◆ WORK TO DO: Reproduce word for word the part of the data that opens with the line containing "Where should I" and closes at the end of the data, leaving the pictures out of your copy.

◆ INPUT DATA:
★ ★ ★

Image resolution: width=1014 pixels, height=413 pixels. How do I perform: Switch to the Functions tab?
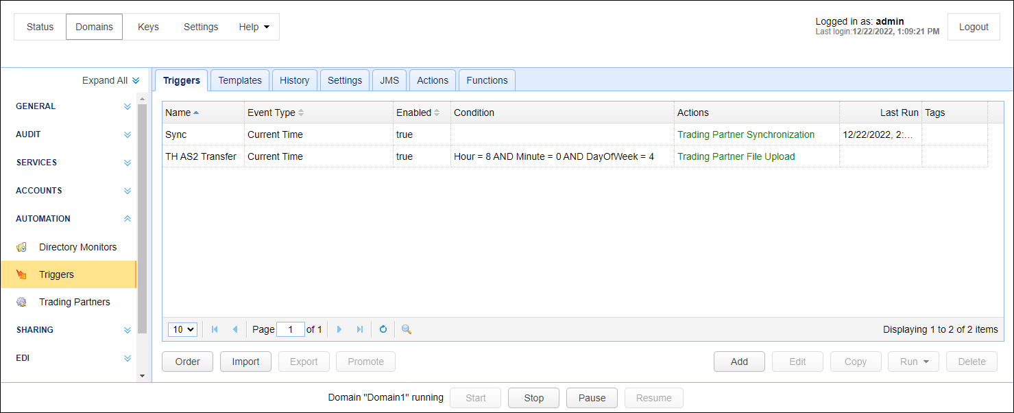point(487,80)
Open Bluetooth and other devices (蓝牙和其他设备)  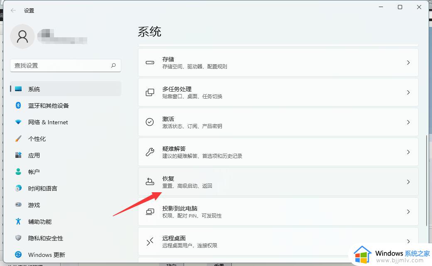48,106
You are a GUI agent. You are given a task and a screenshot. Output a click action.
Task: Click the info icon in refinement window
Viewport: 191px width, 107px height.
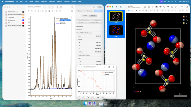[94, 7]
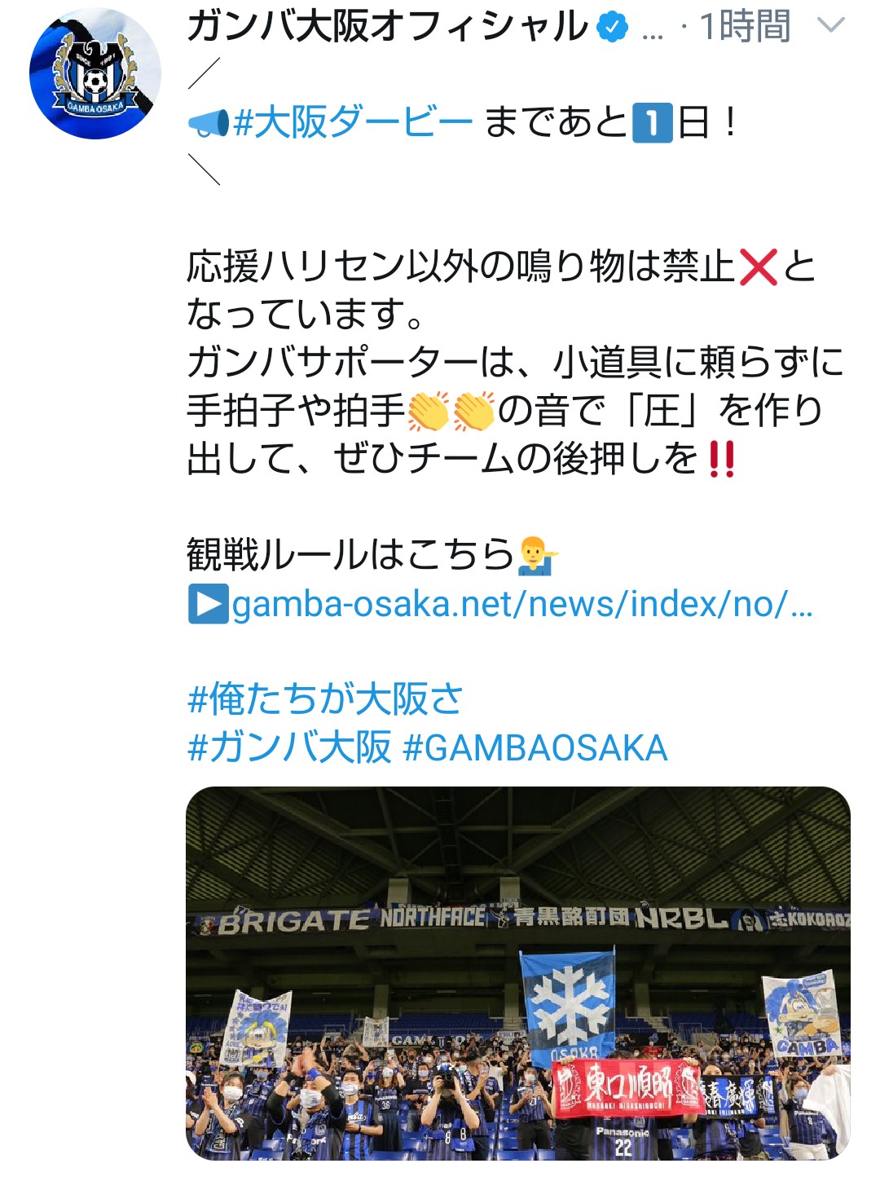Open the #GAMBAOSAKA hashtag
This screenshot has width=880, height=1181.
click(535, 747)
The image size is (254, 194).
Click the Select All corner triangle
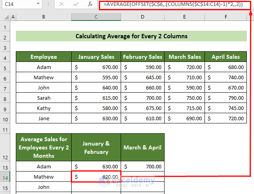(5, 17)
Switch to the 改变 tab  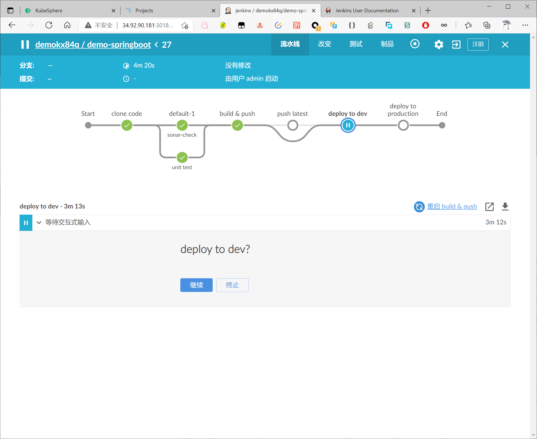(x=325, y=44)
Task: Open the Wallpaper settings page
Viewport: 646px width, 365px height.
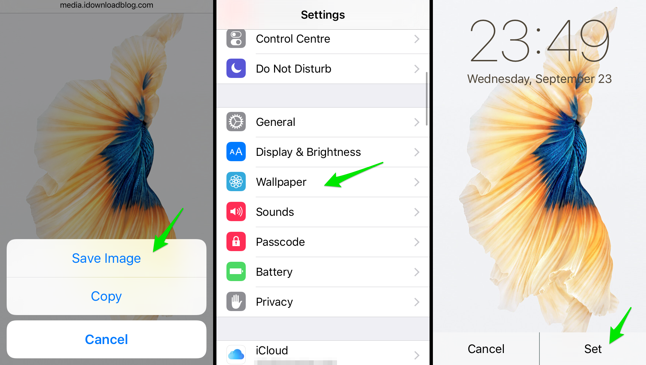Action: point(323,182)
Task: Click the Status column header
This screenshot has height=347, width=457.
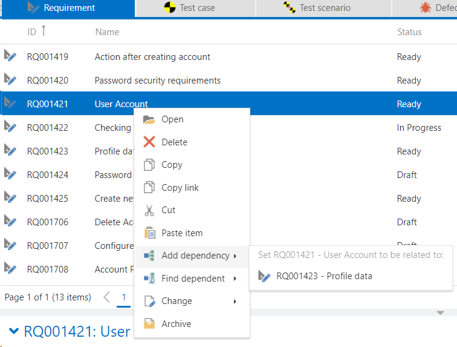Action: pyautogui.click(x=409, y=31)
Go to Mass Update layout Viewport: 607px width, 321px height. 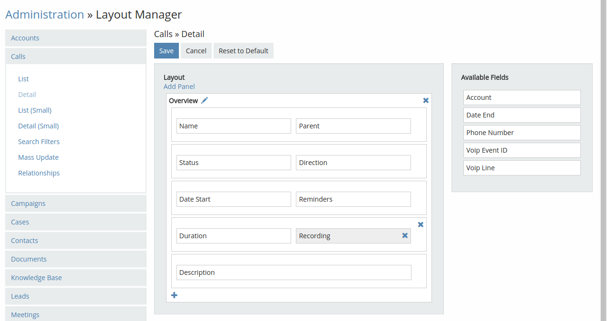coord(38,157)
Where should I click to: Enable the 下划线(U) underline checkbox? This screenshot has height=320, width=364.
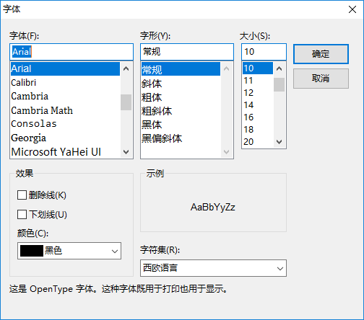tap(22, 214)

★ ★ ★

◆ EXERCISE SOLUTION:
Where should I click to: Enable the 下划线(U) underline checkbox? This screenshot has height=320, width=364.
tap(22, 214)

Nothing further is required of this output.